Мой сад сгорел от черного мороза:чернеет жутким варевом листвы…И нет с природы никакого спросаВ пределах черно-каменной Москвы.Гремел, круговращался на оси громадный город. Не тот ли, который накликали на мою голову краснодонские мальчишки, когда дразнили меня, пришлую первоклассницу в красном бархатном капоре. Представляю теперь, как, наверное, странно смотрелось мое яркое пальтишко с пелеринкой в нищем шахтерском поселке.
Чуждой казалась местным ребятам младшего школьного возраста, говорящим на донбасском певучем суржике, и моя «не такая», чеканная, московитская речь. Они гнались за мной дикой стаей до самого дома, скандируя хором дразнилки: «Гуси гогочут, город гремит – каждая гадость на „г“ говорит!». Были и похуже: «Гришка, гад, подай гребенку…»
Это была настоящая травля. И мне, семилетней, приходилось отстаивать свое право говорить так, как я считаю правильным и нужным. Это была первая моя битва за Слово. Я дралась до крови. И они – уж что было, то было – порой отступали.
Я приходила в чужой для меня дом в слезах, в поврежденной одежде. Целый год в Краснодоне я была сиротой. Мама, вернувшись вдовой из Игарки, оставила меня на попечение родни, чтобы я не пропустила первый школьный год (да и жить нам с ней было пока что негде), а сама утрясала дела в областном Луганске.
Наняв двух адвокатов, она затеяла судебную тяжбу с игаркской авиагруппой, отстаивая честь моего погибшего отца, добиваясь компенсации и моральной, и денежной. Напомню, ей было всего двадцать пять лет. И она с помощью опытных юристов выиграла дело! В середине пятидесятых! По переписке, на расстоянии! У государства! Мне стали выплачивать большую пенсию – до самого совершеннолетия.
Но сиротский год в Краснодоне показался мне бесконечным.

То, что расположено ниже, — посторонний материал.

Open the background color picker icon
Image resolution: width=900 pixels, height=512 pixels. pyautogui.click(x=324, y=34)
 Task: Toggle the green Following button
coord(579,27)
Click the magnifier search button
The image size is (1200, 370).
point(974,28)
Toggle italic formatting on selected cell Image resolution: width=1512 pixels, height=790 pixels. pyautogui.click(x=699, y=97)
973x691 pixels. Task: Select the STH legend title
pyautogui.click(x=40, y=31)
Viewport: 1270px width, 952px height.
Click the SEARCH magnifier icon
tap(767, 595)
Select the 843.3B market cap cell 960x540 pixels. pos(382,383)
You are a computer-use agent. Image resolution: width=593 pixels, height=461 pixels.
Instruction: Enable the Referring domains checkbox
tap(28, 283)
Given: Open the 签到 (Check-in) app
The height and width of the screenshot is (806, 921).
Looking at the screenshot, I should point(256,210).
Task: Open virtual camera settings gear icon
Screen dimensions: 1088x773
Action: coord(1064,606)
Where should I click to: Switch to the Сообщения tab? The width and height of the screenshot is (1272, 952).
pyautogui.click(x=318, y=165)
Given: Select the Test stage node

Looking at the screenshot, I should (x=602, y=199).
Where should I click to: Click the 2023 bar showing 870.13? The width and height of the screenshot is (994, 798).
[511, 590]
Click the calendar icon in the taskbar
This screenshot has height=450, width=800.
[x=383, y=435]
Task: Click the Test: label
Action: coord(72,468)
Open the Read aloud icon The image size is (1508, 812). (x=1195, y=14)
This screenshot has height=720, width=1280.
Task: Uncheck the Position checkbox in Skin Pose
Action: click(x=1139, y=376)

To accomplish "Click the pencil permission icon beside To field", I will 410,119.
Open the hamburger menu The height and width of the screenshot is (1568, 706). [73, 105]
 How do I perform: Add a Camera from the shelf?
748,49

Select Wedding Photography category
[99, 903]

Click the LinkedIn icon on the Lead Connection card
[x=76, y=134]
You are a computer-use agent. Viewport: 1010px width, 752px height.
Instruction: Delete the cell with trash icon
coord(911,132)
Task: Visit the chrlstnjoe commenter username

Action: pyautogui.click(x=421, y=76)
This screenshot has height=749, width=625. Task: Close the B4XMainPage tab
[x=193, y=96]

Мама навещала меня редко. И я уходила от всех в огородные дебри большой и богатой усадьбы. Там, у границы сада, протекал ручей, и над ним росла старая мощная ива. Я и плакала там, и все равно чуяла и обоняла, и впитала в себя навсегда благодать благоуханной дымки горючих донецких степей.
С той поры, как ни гремят вокруг меня города, я говорю только так, как считаю нужным.